**Extrait présenté:**
----

Je me contente de vous déclarer que tout ce que l'on a pu raconter de la composition de cette musique religieuse, due au célèbre Grégoire Allégri, et de la manière dont elle est exécutée à la chapelle Sixtine, est au-dessous de la vérité. Il est impossible d'entendre ces chants si pathétiques et si pleins de larmes, et de ne pas se sentir soi-même les yeux humides. C'est ce que m'ont avoué plusieurs personnes, qui semblaient cependant ne leur prêter qu'une attention toute profane. Pour ceux-là donc qui les ont écoutés en rapprochant des mélodies de la musique le sens si touchant des paroles, je puis affirmer que les émotions que se sont succédé dans leur âme sont au-dessus de toute expression.
[…] Durant le cours de l'office, tous les cierges du triangle avaient été successivement éteints, un seul excepté, que l'on avait porté derrière l'autel ; les torches de la balustrade, puis celles de l'autel avaient été aussi éteintes : ainsi la chapelle était dans une obscurité presque complète. Cette demi-nuit mystérieuses aidait l'âme à savourer les suaves impressions quelle ressentait comme malgré elle, et auxquelles elle se trouvait heureuse de s'abandonner.

----

**Consigne 1:** Convertissez en liste JSON de chaînes les lignes de la liste allant de celle qui contient "Given: Expand WordPress 登録 options arrow" jusqu'à la fin de la liste incluse, une chaîne par ligne, sans les lignes vides.

**Lignes:**
----

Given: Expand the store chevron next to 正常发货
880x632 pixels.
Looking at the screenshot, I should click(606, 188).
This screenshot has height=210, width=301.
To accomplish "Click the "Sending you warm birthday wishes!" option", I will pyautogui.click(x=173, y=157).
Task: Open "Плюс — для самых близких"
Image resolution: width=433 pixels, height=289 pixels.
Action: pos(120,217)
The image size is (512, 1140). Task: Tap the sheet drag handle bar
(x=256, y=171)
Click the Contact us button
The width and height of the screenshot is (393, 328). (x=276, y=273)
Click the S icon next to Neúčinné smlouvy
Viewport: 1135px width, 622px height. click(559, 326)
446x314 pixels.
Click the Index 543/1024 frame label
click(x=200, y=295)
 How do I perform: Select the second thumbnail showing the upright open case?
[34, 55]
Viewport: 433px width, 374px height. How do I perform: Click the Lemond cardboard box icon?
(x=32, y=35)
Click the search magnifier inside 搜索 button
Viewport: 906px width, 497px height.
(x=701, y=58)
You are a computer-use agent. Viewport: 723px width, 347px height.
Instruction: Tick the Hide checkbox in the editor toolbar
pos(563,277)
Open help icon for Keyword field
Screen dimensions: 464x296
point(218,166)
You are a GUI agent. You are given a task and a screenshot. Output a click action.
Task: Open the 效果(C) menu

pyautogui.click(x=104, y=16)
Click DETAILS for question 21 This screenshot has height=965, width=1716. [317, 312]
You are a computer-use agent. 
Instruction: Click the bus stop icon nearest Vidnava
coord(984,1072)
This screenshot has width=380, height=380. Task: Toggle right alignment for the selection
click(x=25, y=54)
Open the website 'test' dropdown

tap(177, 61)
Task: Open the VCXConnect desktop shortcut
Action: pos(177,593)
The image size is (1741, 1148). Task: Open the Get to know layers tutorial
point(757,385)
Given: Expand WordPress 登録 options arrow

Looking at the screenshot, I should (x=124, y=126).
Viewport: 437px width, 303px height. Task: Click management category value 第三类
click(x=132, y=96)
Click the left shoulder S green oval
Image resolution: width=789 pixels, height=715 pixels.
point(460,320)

----

**Consigne 2:**
Répondez, s'il vous plaît, à ces questions sur l'extrait :
(a) À qui l'extrait attribue-t-il la composition de cette musique religieuse ?
(b) Dans quelle chapelle cette musique est-elle exécutée ?
(c) Combien de cierges du triangle restent allumés, et où les porte-t-on ?

**Résultat obtenu 1:**
[
  "Given: Expand WordPress 登録 options arrow",
  "Looking at the screenshot, I should (x=124, y=126).",
  "Viewport: 437px width, 303px height. Task: Click management category value 第三类",
  "click(x=132, y=96)",
  "Click the left shoulder S green oval",
  "Image resolution: width=789 pixels, height=715 pixels.",
  "point(460,320)"
]

**Résultat obtenu 2:**
(a) Au célèbre Grégoire Allégri.
(b) À la chapelle Sixtine.
(c) Un seul, que l'on porte derrière l'autel.